Lijnders remembers overhearing a conversation between Vitor Matos, Liverpool’s elite development coach, and Conall Murtagh, the first-team fitness coach, at the AXA Training Centre a year ago. “If you ever write a book,” Matos said, “make sure you write that you were witness to the development of an unbelievable player.” They love him at Kirkby.
Elliott had returned that summer a different player, having spent the previous season on loan at Blackburn in the Championship. Lijnders remembers watching him “bounce” Sadio Mane in training and realising that, both physically and mentally, he had gone up a level after regular first-team exposure.
He was in Liverpool’s team at the start of last season before suffering a serious injury after a challenge from Leeds’ Pascal Struijk in September. The pictures were horrific, a fracture dislocation of the left ankle, but he would be back training, ahead of schedule, by the end of January and scored on his return to first-team action in the FA Cup against Cardiff at Anfield a few days later.
“That’s Harvey, very mature and very strong mentally,” says Lijnders, who tells a story from pre-season to illustrate his point.
“He played 30 minutes in the Community Shield [against Manchester City] on the Saturday,” he says. “He was really good and really important. And then on Sunday, the very next day, he played 90 against Strasbourg.
“After 60 minutes, I called him over to the sideline and I asked him how he was feeling. He just said ‘Pep, I could play all night!’ and ran off.
“These are the guys we want, the guys who will win you games. Last year Harvey was really unlucky with injury, but he came back strong and this pre-season he’s been even stronger.”

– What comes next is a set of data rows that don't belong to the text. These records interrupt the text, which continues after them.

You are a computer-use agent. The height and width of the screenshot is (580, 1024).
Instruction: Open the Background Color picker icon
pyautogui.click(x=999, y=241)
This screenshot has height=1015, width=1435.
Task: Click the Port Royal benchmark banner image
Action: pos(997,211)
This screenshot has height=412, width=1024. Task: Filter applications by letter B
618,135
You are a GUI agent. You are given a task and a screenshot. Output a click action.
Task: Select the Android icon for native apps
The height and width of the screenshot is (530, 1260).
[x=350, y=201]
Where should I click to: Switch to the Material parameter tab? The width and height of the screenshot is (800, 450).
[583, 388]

It has been interesting, to say the least, to see Elliott’s development tactically at Liverpool. He arrived as a wide player, a dribbler and a creator from the right flank, but it is apparent that Klopp sees his future in the centre.

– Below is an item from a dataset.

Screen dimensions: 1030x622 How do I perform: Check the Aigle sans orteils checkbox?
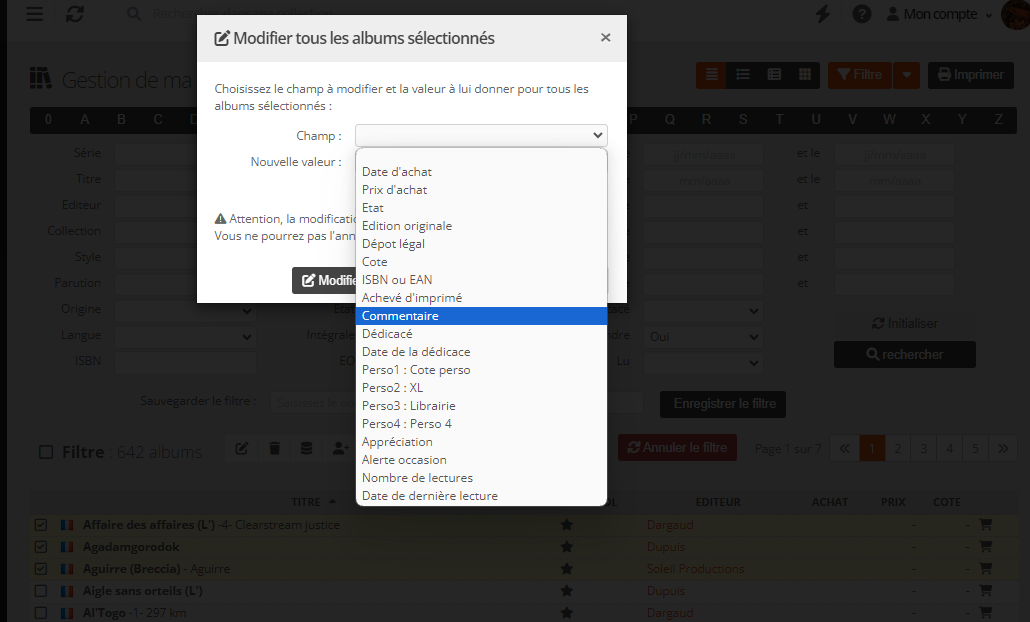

“You are a player for the middle,” he told the youngster at the start of last season. He wants him involved in the game constantly, receiving the ball and playing forwards, connecting the play and linking, especially, with Trent Alexander-Arnold and Mohamed Salah down Liverpool’s right.

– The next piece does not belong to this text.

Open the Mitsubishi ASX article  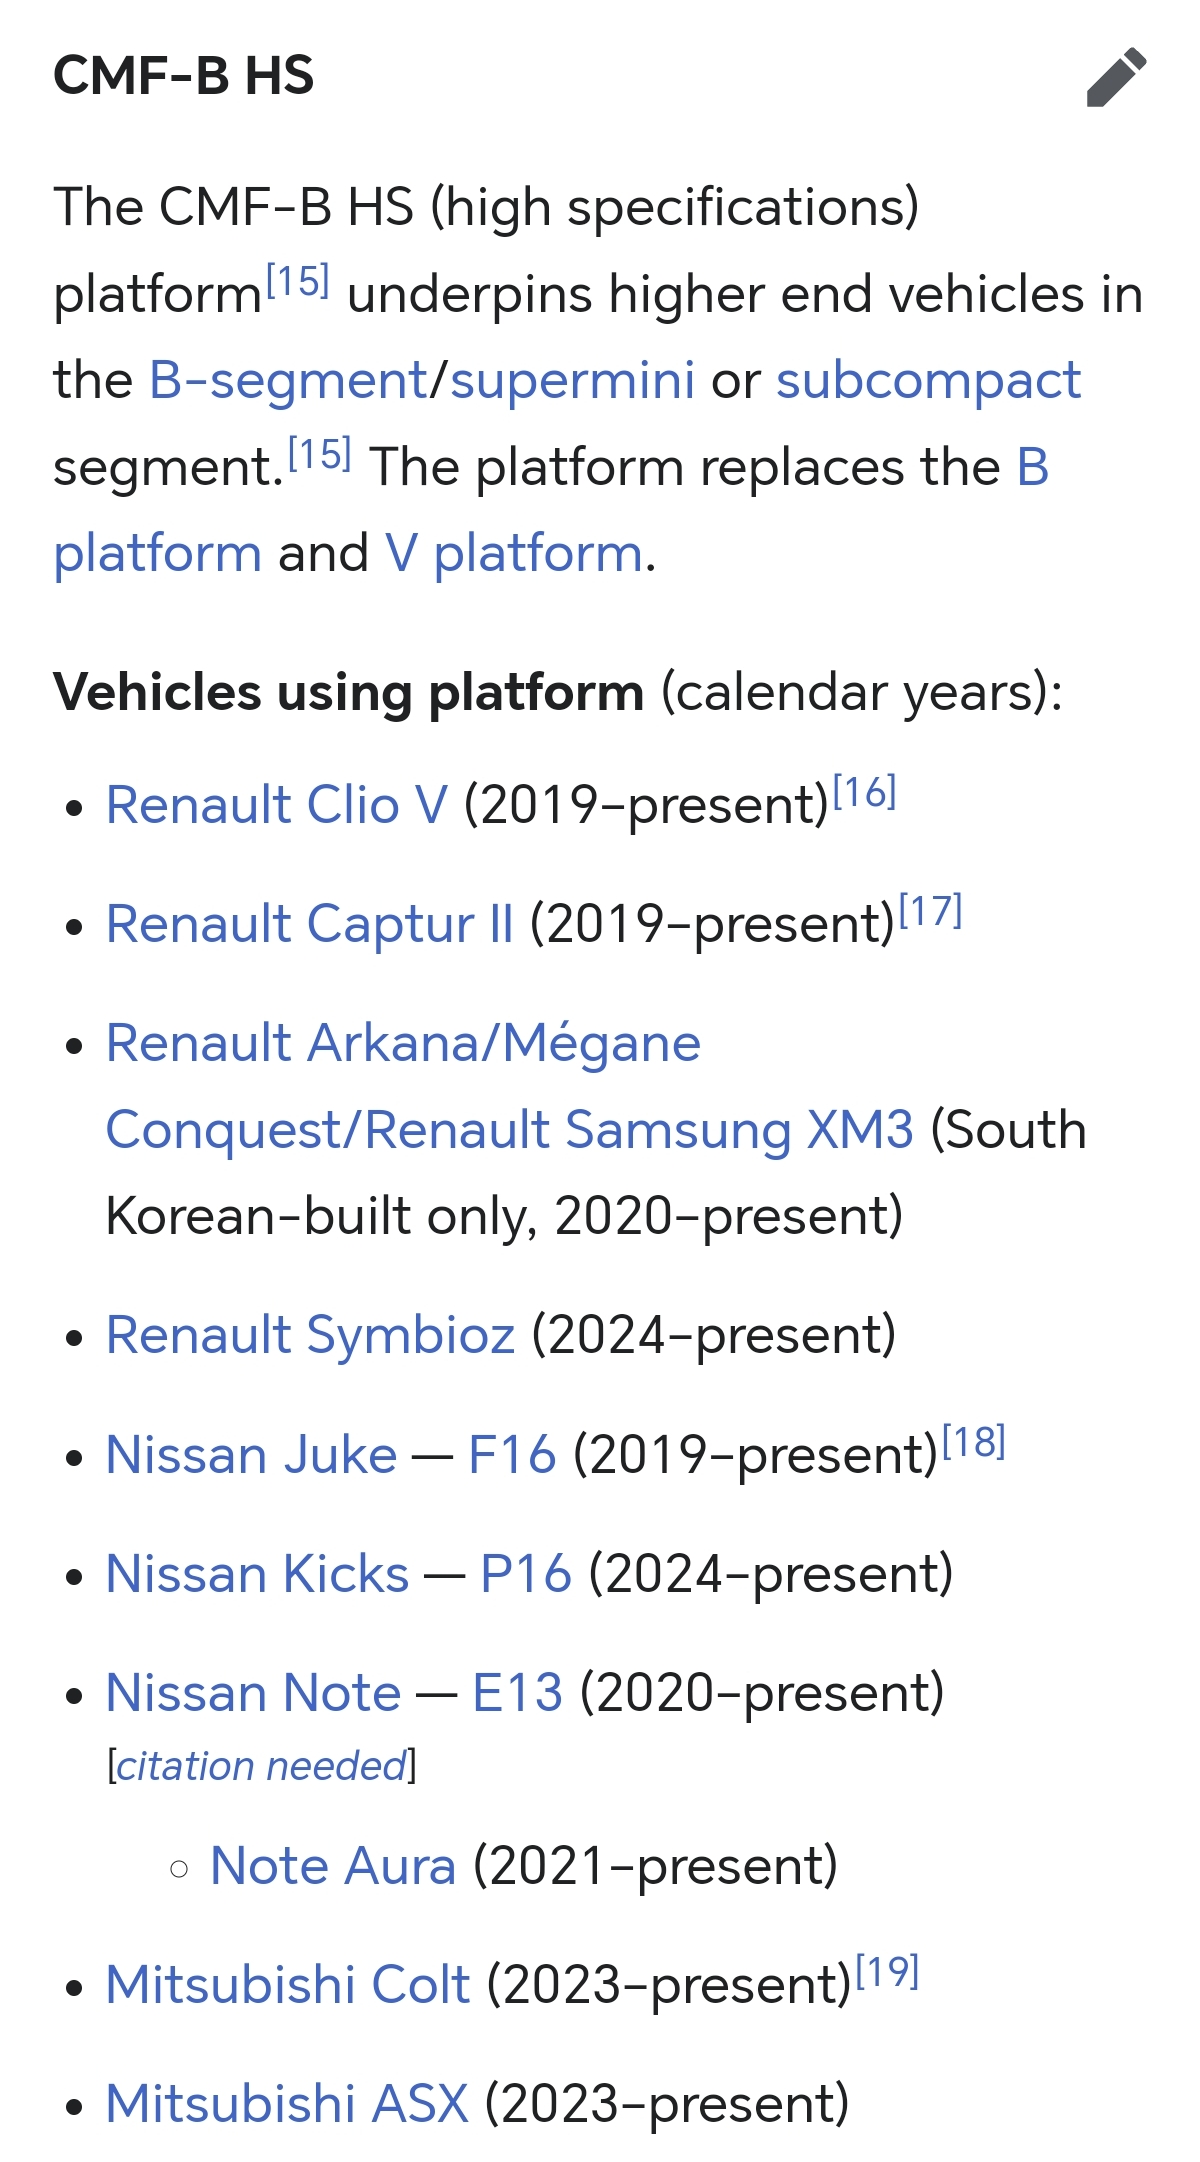(x=287, y=2104)
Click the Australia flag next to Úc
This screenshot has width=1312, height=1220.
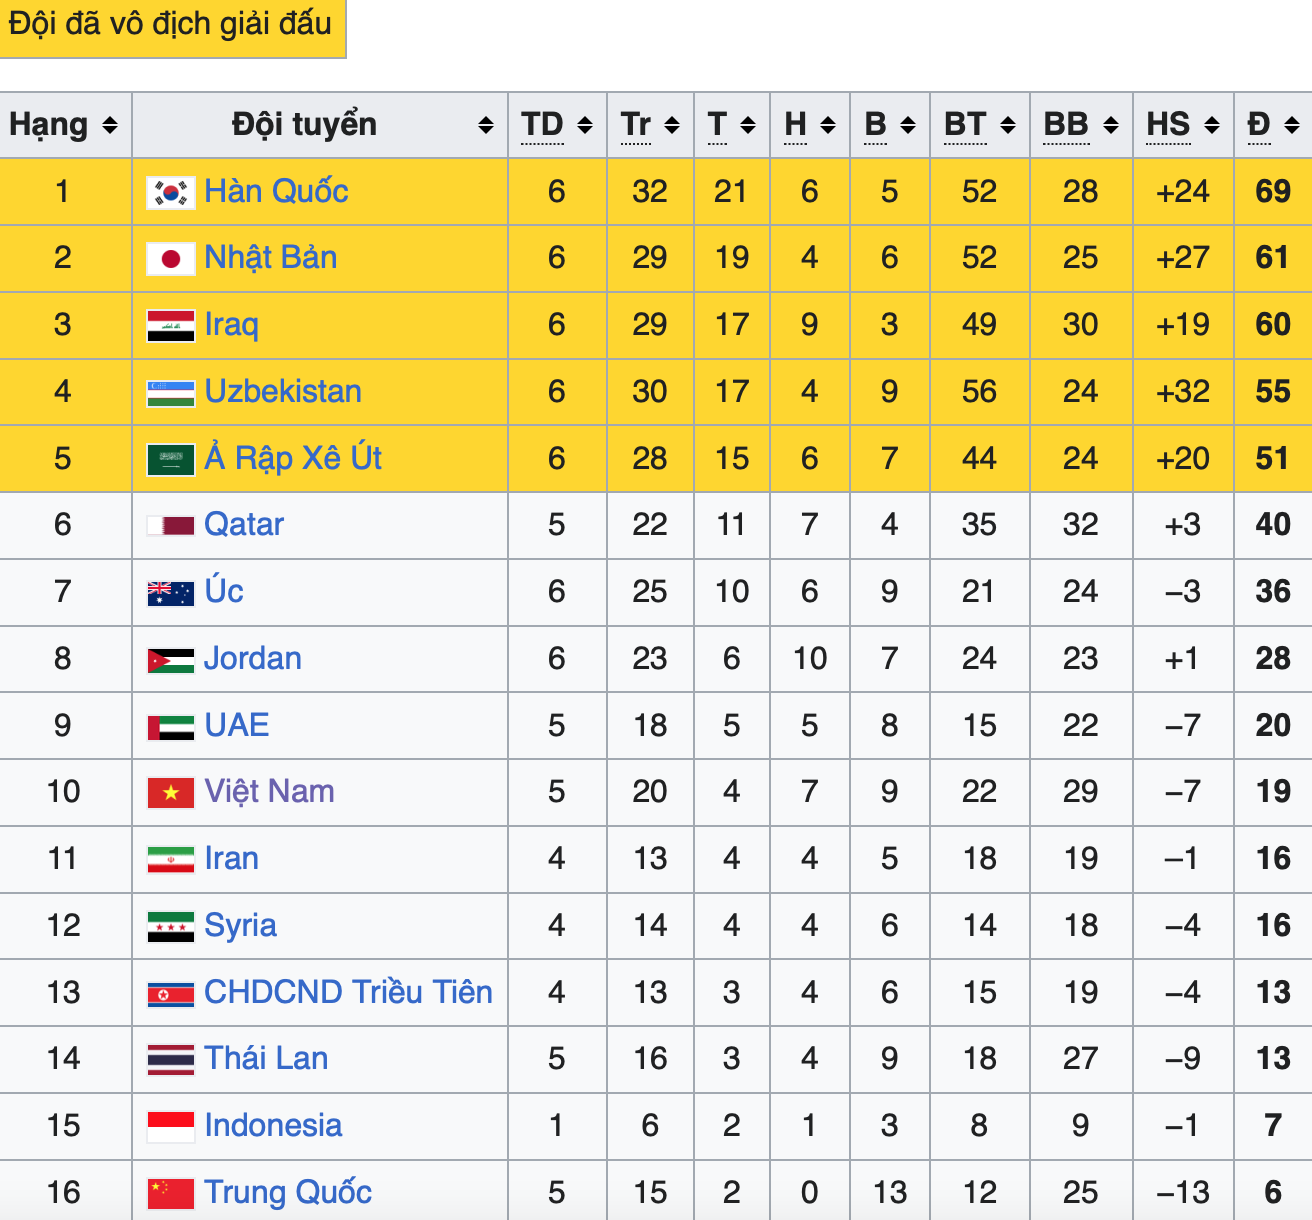(170, 593)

The potential of that trio is clear, and exciting, but Klopp is equally thrilled with Elliott’s physical development, and the way he understands the need not only to play and create in Liverpool’s midfield, but to press, to sacrifice, to compete and to run.
Only Roberto Firmino covered more distance in the defeat to Manchester United recently, and Elliott was on target for another 11.5km game against Bournemouth before he was substituted at half-time as a precautionary measure, having felt a minor niggle during the first 45 minutes.
Post-match scans suggest there is no issue. Elliott trained at Kirkby on Monday and will hope to retain his place for the visit of Newcastle on Wednesday. After that comes the Merseyside derby against Everton at Goodison Park on Saturday afternoon.
Liverpool have been boosted this week by the return of injured players, with Joel Matip and Curtis Jones both back in training, along with summer signing Calvin Ramsay. Thiago Alcantara, Diogo Jota, Naby Keita and Ibrahima Konate are all getting closer too, meaning Klopp’s squad should soon have a more recognisable look to it.
Elliott, though, needn’t worry about the competition. He has already shown that he is more than capable of holding down a position in this team, whoever his challengers are and whichever players arrive in the future.
Make no mistake, Liverpool’s diamond is going to shine for years to come.